Even Strawser, a graduate of Moon Area High and Uniontown native who is the editorial director at Writer's Digest Magazine, is hard pressed to define it.
“A book club book is kind of a good way to sum it up, because there's a lot in there for a book club to talk about,” says Strawser, who appears April 6 at Penguin Bookshop in Sewickley.
There are so many surprising and varied elements in “Almost Missed You” that it's almost impossible to write about without giving away spoilers. A brief summation would include a man disappearing with his son while on vacation, leaving behind a frantic and devastated wife. There's a subplot about a Craigslist ad, a bit of upper versus lower class friction, and at least one tearjerker moment.

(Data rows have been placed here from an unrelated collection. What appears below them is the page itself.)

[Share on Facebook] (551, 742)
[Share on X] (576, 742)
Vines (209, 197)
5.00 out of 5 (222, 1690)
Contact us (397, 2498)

Strawser, who lives in Cincinnati, says she's always been fascinated by the idea of fate. In the novel, she explores this by way of how the main characters meet, how they are perceived, and how they identify themselves.
“I started the novel playing with the idea of a couple who everybody thinks is meant to be, and even the people in the relationship think they are meant to be,” she says. “They appear to be the perfect couple. Then I got the idea to turn the lens on the story so that things aren't what they seem to be to everyone else. I think particularly we place a lot of importance in how people meet, finding the one. I think if you attended a golden anniversary party, 50 years into a marriage, people would still be asking the couple ‘how did you meet.' ”

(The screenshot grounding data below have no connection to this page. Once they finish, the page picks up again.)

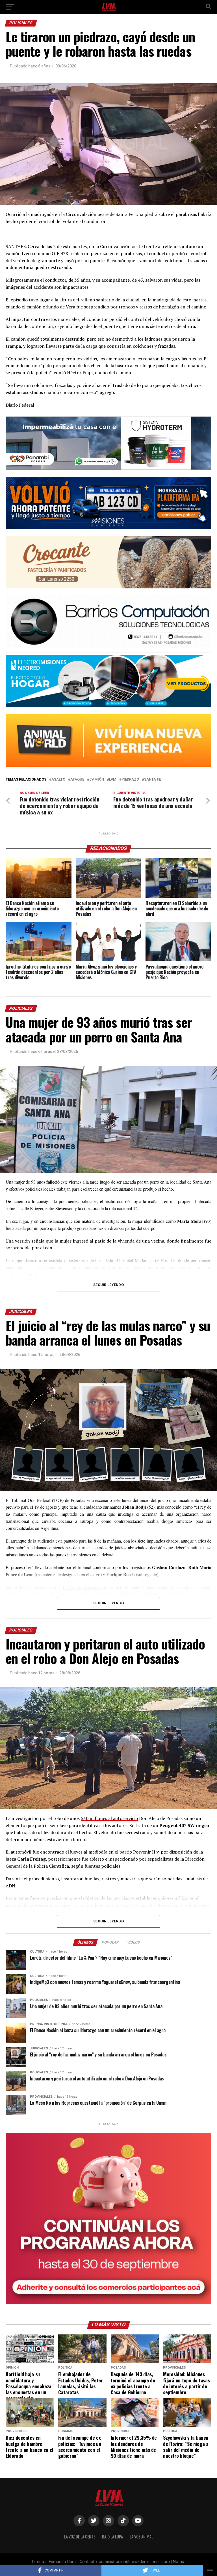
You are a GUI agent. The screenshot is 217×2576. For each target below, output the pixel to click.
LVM (112, 779)
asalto (58, 779)
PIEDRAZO (130, 779)
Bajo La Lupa (112, 2537)
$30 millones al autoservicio (109, 1818)
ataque (77, 779)
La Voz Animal (141, 2537)
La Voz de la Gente (79, 2537)
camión (96, 779)
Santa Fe (152, 779)
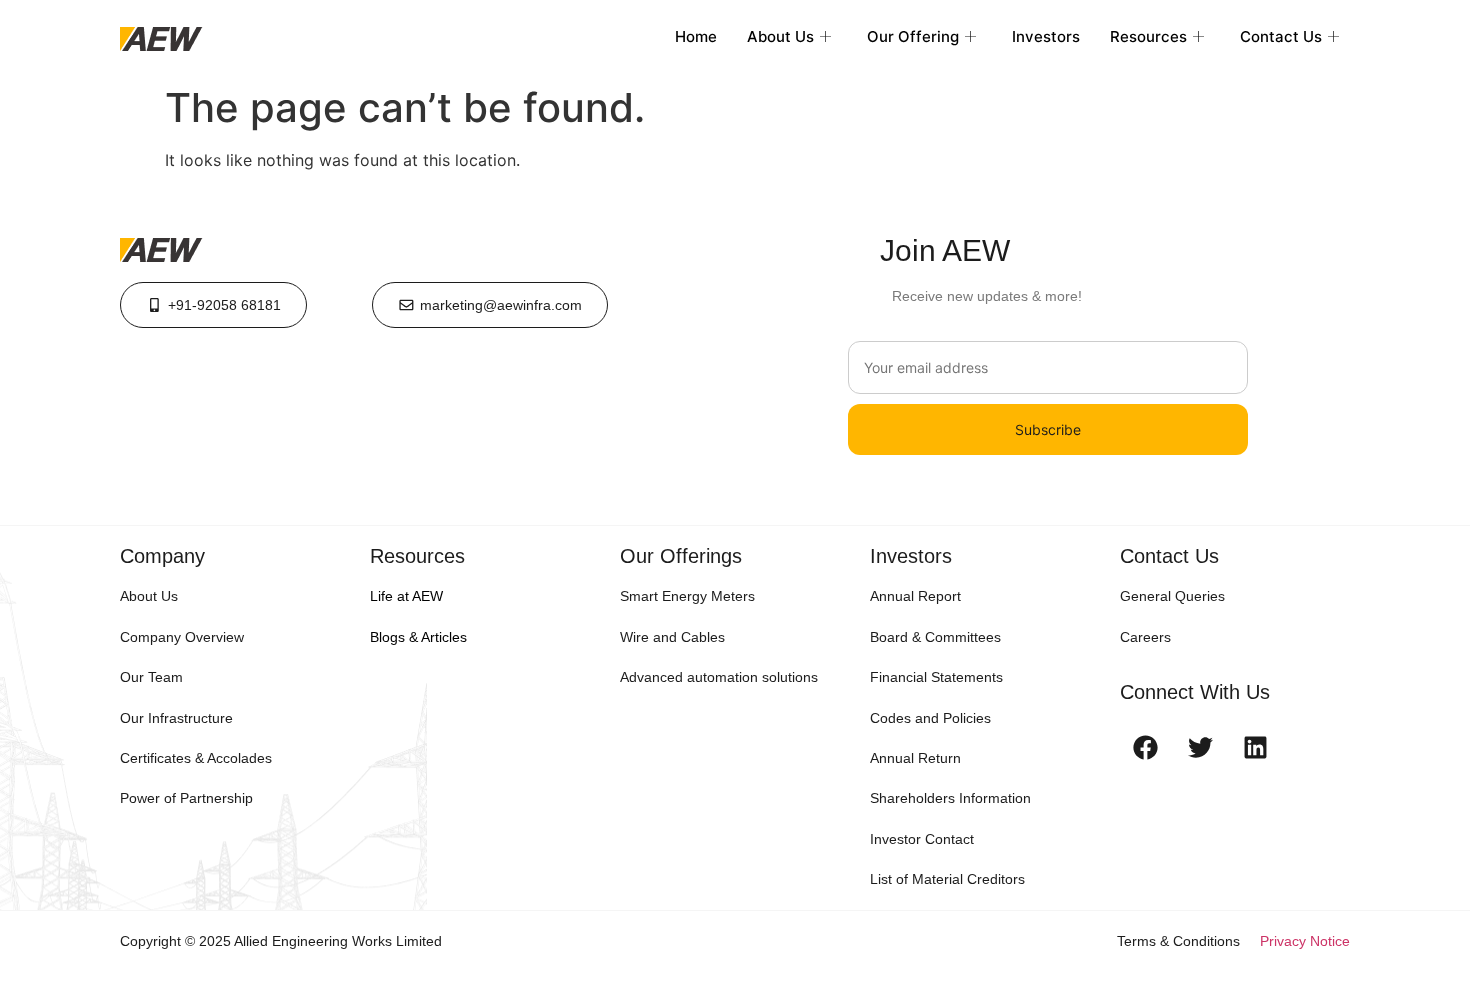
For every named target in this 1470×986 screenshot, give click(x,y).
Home (696, 36)
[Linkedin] (1255, 747)
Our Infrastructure (176, 718)
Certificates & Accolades (196, 758)
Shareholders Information (950, 798)
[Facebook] (1145, 747)
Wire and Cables (672, 637)
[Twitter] (1200, 747)
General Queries (1172, 596)
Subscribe (1048, 429)
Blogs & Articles (418, 637)
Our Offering (913, 36)
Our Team (151, 677)
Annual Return (915, 758)
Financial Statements (936, 677)
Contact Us (1281, 36)
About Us (780, 36)
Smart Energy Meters (687, 596)
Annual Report (915, 596)
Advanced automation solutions (719, 677)
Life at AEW (406, 596)
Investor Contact (922, 839)
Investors (1046, 36)
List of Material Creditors (947, 879)
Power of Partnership (186, 798)
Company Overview (182, 637)
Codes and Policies (930, 718)
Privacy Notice (1305, 941)
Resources (1148, 36)
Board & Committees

Strawser's experiences at Writer's Digest proved to be boon as she worked on “Almost Missed You.” In addition to writing advice columns for neophyte writers, she also has interviewed writers such as Alice Walker, David Sedaris and Anne Tyler.
“You realize they're just regular people,” she says. “It makes (writing) seem very doable, and I think writers are some of the most generous people out there. They all can remember so clearly what it was like in the early stages, starting out, collecting rejection letters, writing late at night when their kids are sleeping, which I do, or early in the morning, which I do not. … It's just really encouraging to talk to them as people. It kind of makes (writing) feel less daunting.”

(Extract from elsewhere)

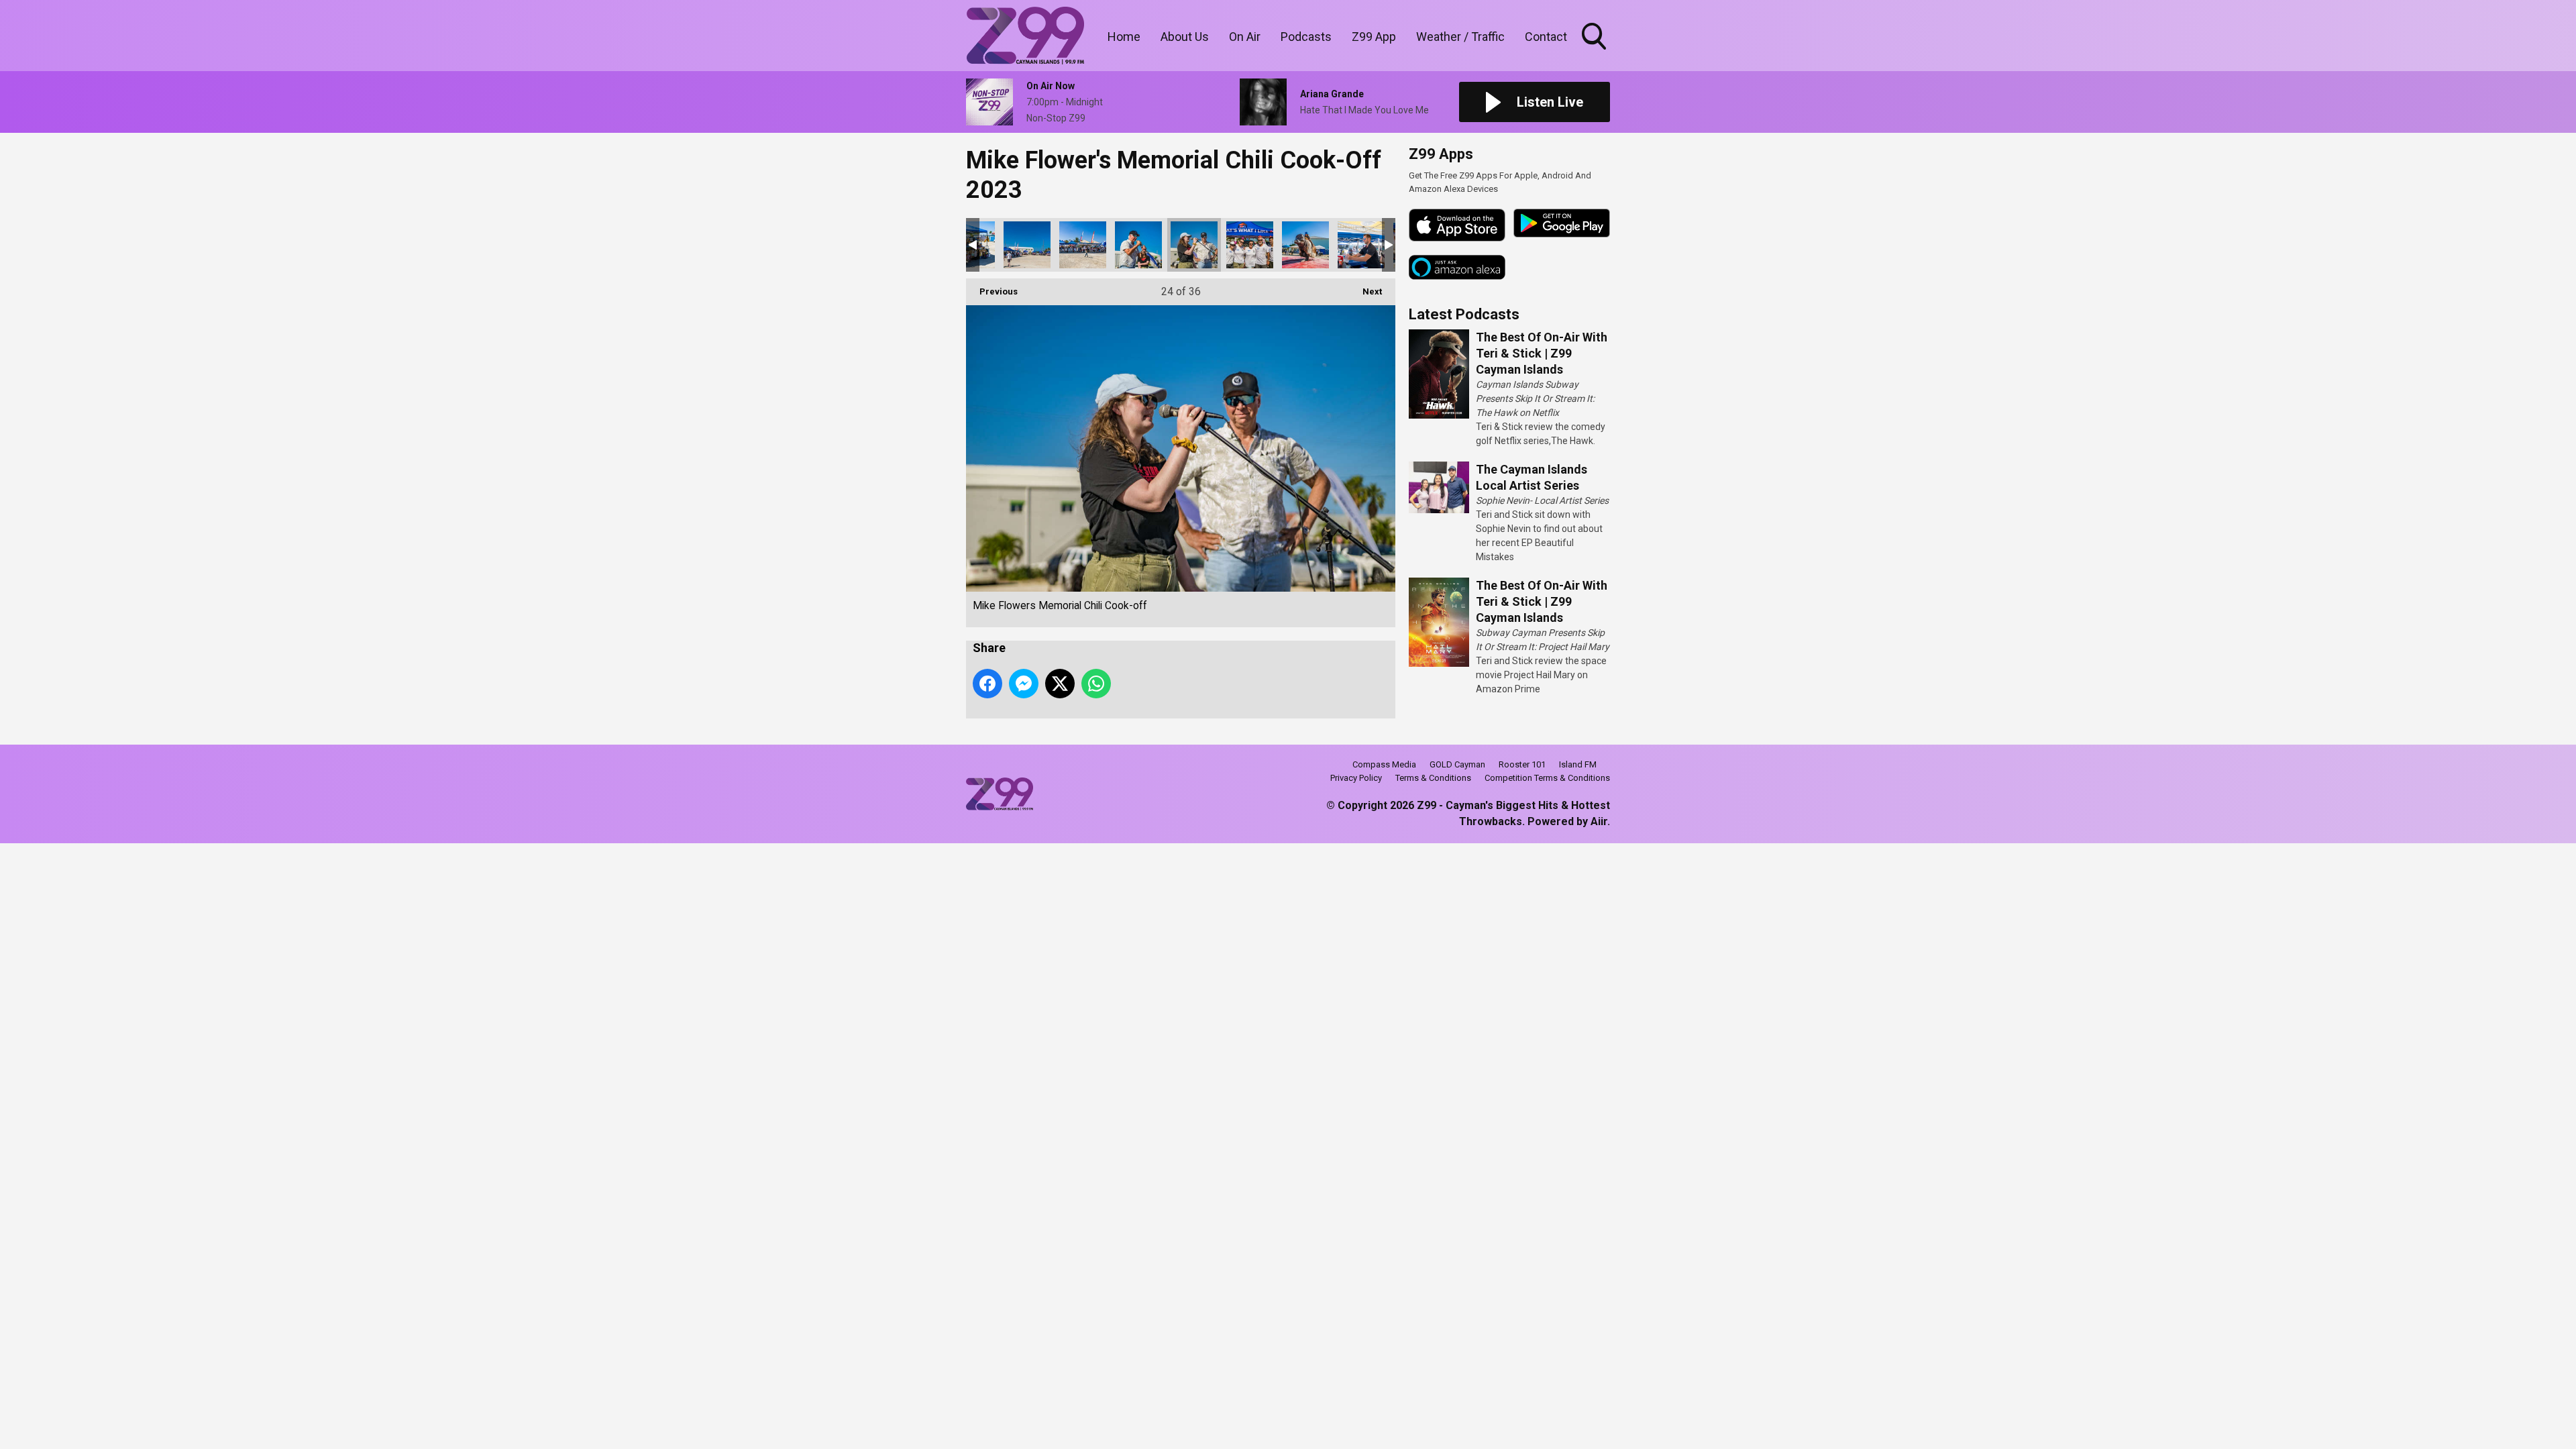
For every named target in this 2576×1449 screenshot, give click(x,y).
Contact (1546, 37)
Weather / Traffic (1460, 37)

Less formidable, perhaps, but writing still takes effort, execution and perseverance. Strawser worked on “Almost Missed You” for five years, during which she had two children. She wrote when she had the time, forging ahead without an outline. She added insights gleaned from a retired FBI agent and a pharmacist friend.
But mostly Strawser just wrote, trusting the process and believing in her story.
“I pieced it together one puzzle piece at a time,” she says. “I would always write what was most vivid to me, even if I knew it didn't come next in the story. Somehow, it just all came together.”